— start Text segment —
What is a Dryland Forest?
In 1913 Joseph Rock wrote about the “striking flora” of the dryland regions of Ka`ūpūlehu, neighboring Pu`u Wa`awa`a and other leeward regions throughout the islands. That is where he found “the richest in species as far as tree growth…” during his botanical surveys.
In his book, The Indigenous Trees of the Hawaiian Islands, he went on to write:
“It is in these peculiar regions that the botanical collector will find more in one day collecting than in a week or two in a wet region... It may be of interest to know that not less than 60 per cent of all the species of indigenous trees growing in these islands can be found and are peculiar to the dry regions or lava fields of the lower forest zone, which in certain localities gradually passes into the middle forest region, carrying a few trees up into the latter zone.”
The difference in the dryland forests of today, compared those of 1913 is staggering. Less than 100 years later, 90% to 95% of dryland forests have disappeared. More than 25% of the species of these ecosystems are on the Federal endangered species list. Instead of expanses of dryland habitat, today there are only scattered remnants. The surviving plants cling to a precarious existence.
For native people of the region, the plants and land would not have been considered “peculiar” but rather family or `ohana. The ancient Kumulipo creation chant reveals a complex relationship and dynamic continuum between people, and things of the skies, land and ocean. Within the Kumulipo, plants of the uplands have ocean counterparts, such as the dryland Alahe`e (Walahe`e), Wiliwili, `ūlei, Piko and Kauila (Uwila), Maile seedling (Kuhonua).
The ancient conservation management system of Kapu or restrictions to protect scarce resources is no longer in place. However the foundation for that thinking is still valued by many today, who believe the highest relationship with these rare grandparent or kupuna trees, has become the spiritual guidance and comfort that is offered by their living presence—and we should mālama or care for them as with any beloved elder. It is believed, “take care of the land and the land will take care of you”.
What is a dryland forest in less poetic terms?
Dry forests annually receive less than 50 inches of rainfall and are most often located on Hawaii’s dry, leeward coasts to mid-level elevation where rainfall is far less. However, dry forests are uniquely diverse and on the Big Island, also found in Puna and Ka`u as well as at high elevations, as with the palila habitat and māmane forests of Mauna Kea. Native plants, insects and birds once lived in prolific dryland forests, thriving in a dynamic, rich biodiverse environment that offered balance and bountiful treasures to be cared for and used by Hawaiians.
What grows and lives in the dryland forest?
— end Text segment —
— start Stored rows —
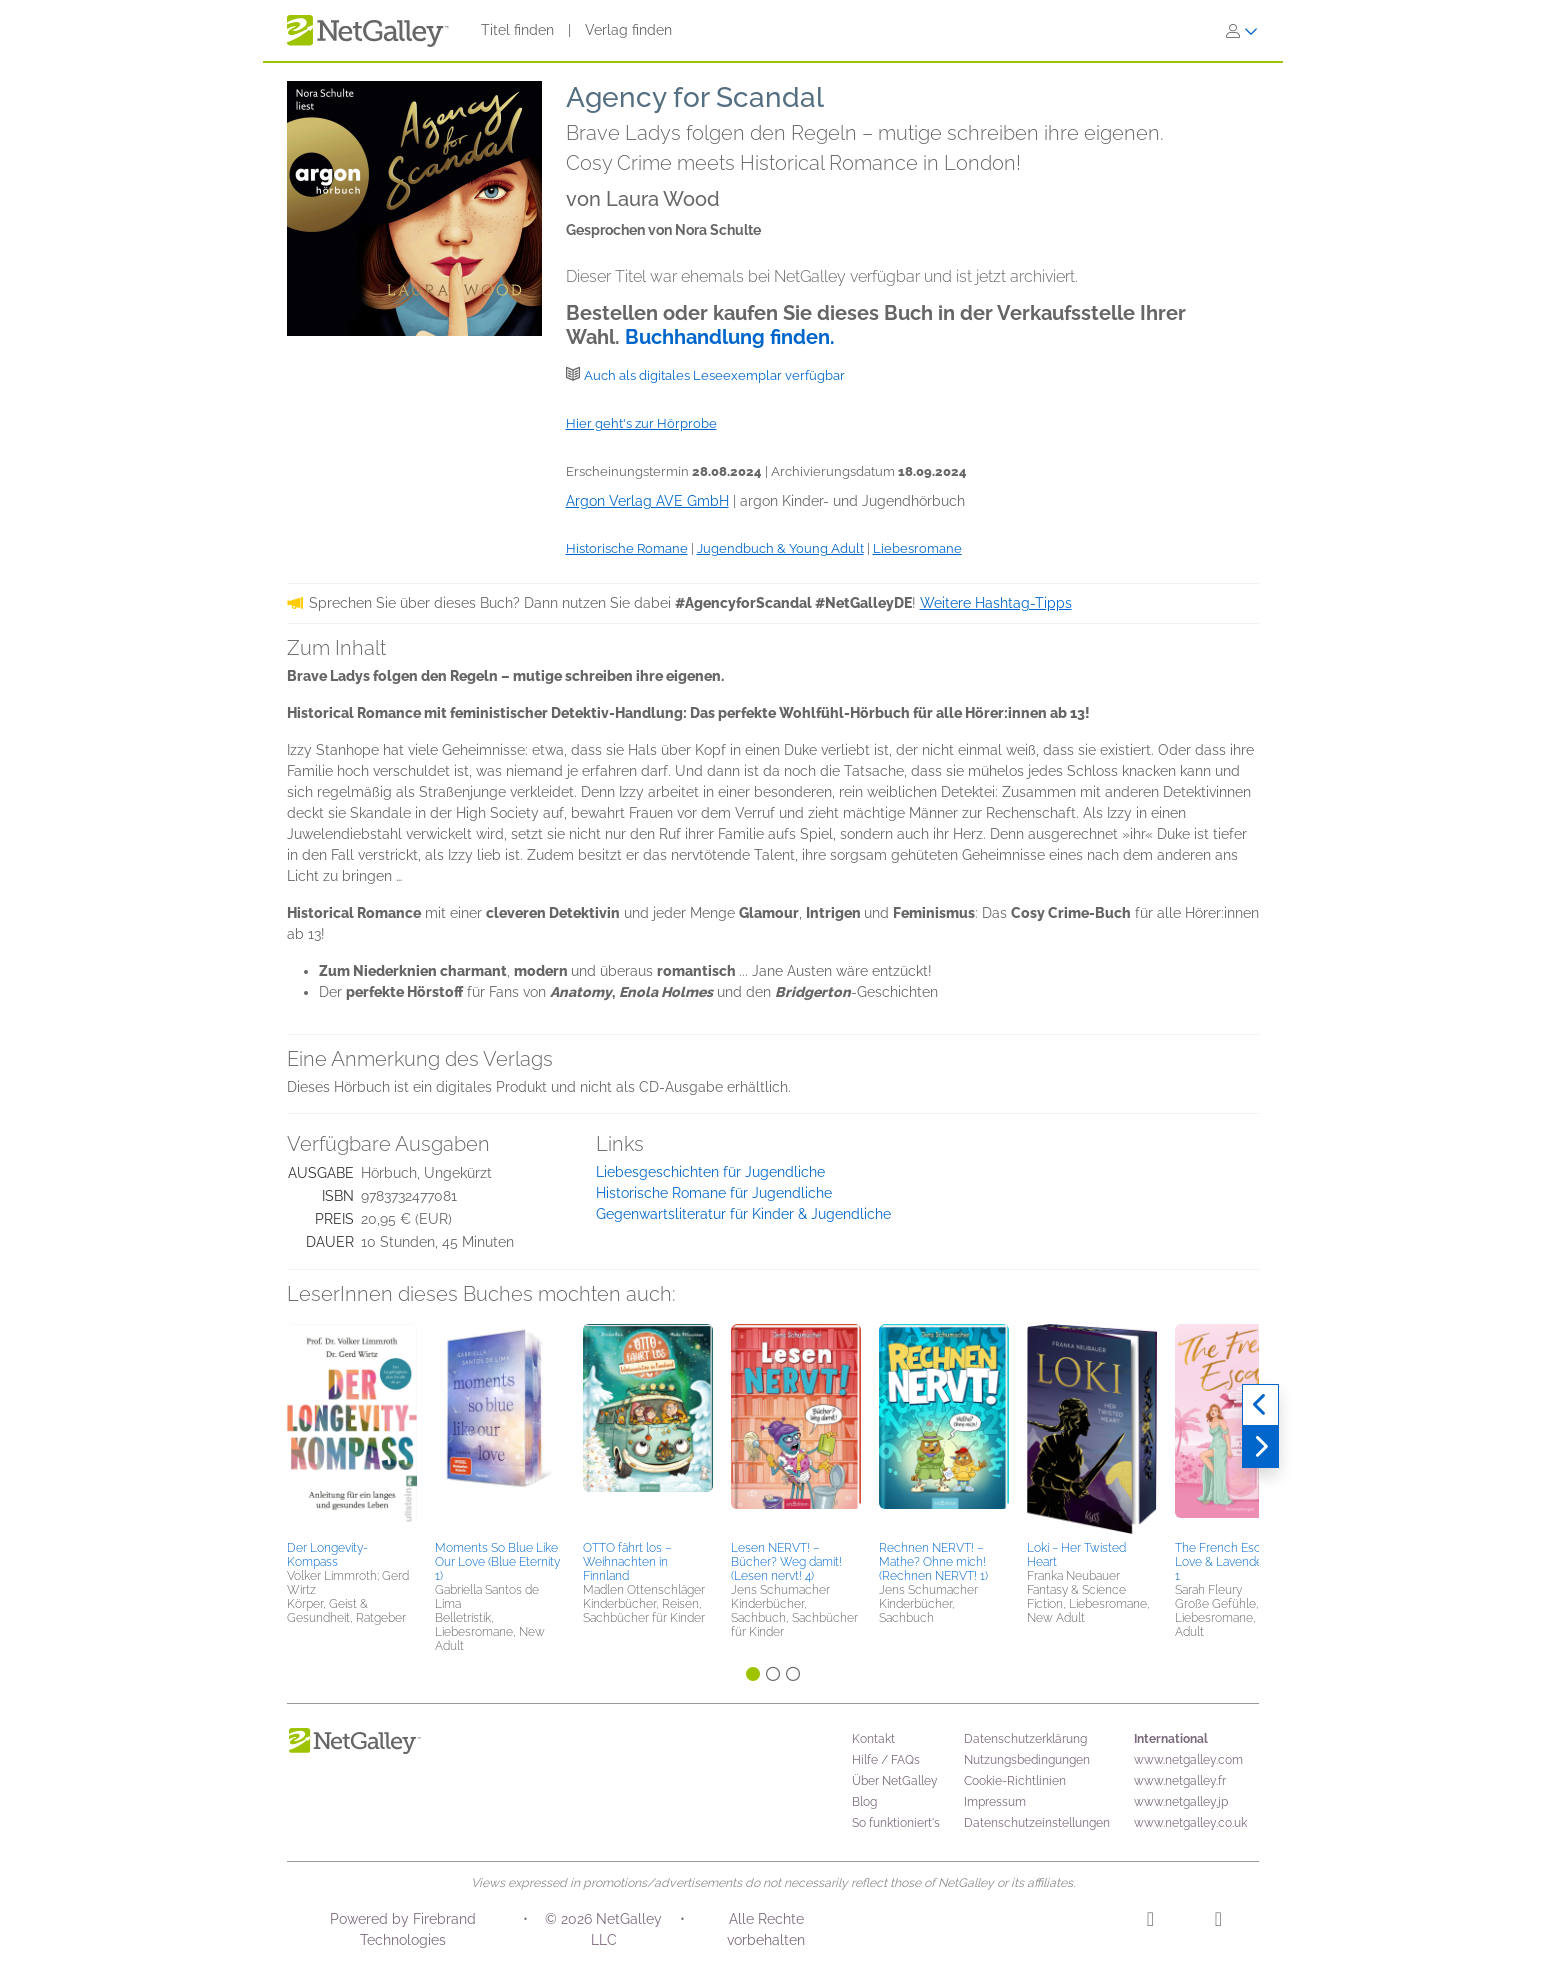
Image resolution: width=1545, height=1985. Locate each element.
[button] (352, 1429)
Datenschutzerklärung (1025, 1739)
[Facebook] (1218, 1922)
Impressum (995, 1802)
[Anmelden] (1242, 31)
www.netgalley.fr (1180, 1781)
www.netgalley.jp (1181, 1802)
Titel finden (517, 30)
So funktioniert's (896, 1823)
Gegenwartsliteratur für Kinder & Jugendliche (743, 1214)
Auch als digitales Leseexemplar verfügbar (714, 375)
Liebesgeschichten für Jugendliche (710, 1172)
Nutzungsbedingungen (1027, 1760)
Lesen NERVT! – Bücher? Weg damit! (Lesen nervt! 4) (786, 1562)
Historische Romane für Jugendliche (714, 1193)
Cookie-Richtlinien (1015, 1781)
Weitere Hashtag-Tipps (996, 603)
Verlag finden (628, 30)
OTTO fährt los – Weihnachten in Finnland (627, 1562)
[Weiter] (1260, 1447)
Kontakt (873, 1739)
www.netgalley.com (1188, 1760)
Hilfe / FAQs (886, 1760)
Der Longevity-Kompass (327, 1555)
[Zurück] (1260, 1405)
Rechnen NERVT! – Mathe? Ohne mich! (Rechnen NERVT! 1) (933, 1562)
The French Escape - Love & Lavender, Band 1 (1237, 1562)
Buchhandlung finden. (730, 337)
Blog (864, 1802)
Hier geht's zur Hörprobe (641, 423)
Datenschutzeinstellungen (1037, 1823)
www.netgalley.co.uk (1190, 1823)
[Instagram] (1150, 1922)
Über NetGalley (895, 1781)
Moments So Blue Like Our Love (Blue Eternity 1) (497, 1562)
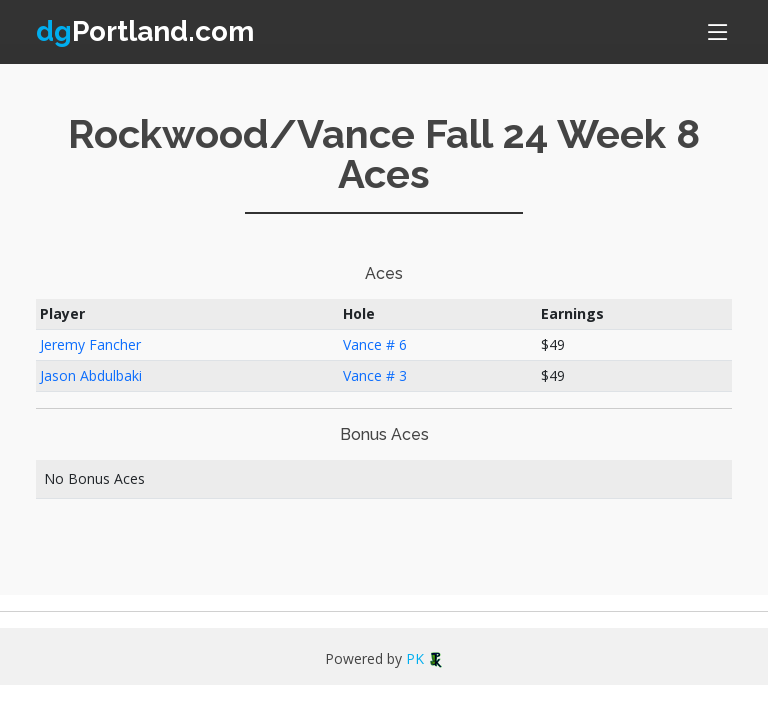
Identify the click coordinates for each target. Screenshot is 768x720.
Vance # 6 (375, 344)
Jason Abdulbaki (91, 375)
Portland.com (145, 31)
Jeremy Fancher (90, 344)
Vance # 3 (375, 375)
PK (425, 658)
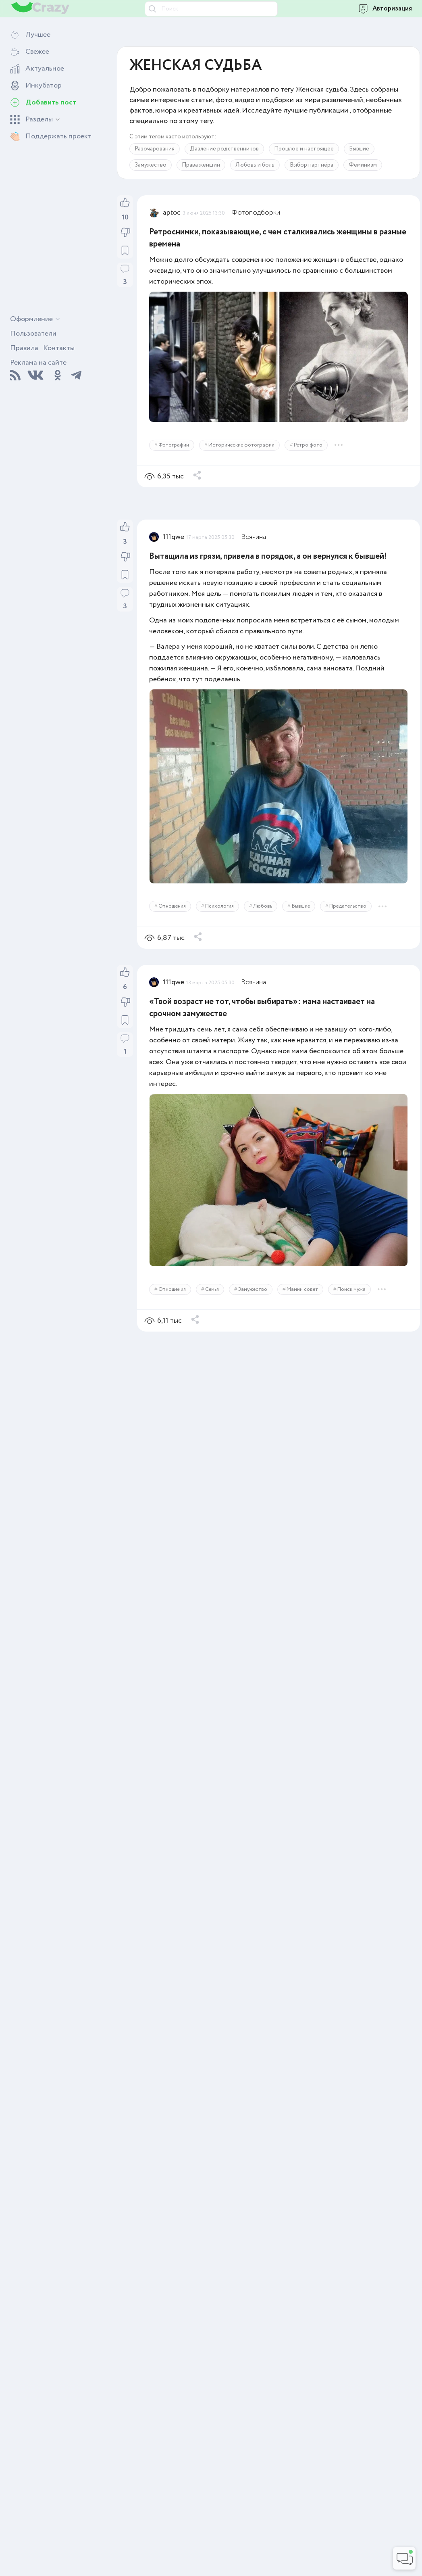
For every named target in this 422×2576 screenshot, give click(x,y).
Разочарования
— end Stored rows —
## Task set
a - In the text on Hawaiian dryland forests, what portion of those forests disappeared in the less than 100 years after 1913?
b - Extend the text on Hawaiian dryland forests past its final line.
The records play no part in the work here.

## Results of the tasks
a - 90% to 95%

b -
More than 40 native plant species grow in dryland forests, including the endangered kauila, uhiuhi, koki‘o, ‘aiea and halapepe trees. In addition, more than 25 percent of Hawaii’s endangered plant species are found in dryland forests. Birds, such as ‘amakihi and the rare palila (an endangered Hawaiian honeycreeper) are also found in dry woodlands. Other birds, such as the ‘alala, currently exist only in captivity, and researchers eagerly await the opportunity to, once again, release these birds to the wild as soon as conditions in the native forests favor their release, health and proliferation. The rare and endangered `O`kai, or Munduca blackburn-sphinx night moth also makes its home in this habitat.
How are dryland forests restored?
Restoration of dryland habitat is a labor-intensive project.
Once fountain grass has been eliminated, native species are planted and, often, irrigated to supplement natural regeneration. As the natural system recovers, the work becomes less intensive. Firebreaks, rodent control and fences that prevent grazing are also critical to protect a recovering forest. While we are seeking and have developed some techniques for efficient means to care for our last dry forests, they presently require a great deal of care.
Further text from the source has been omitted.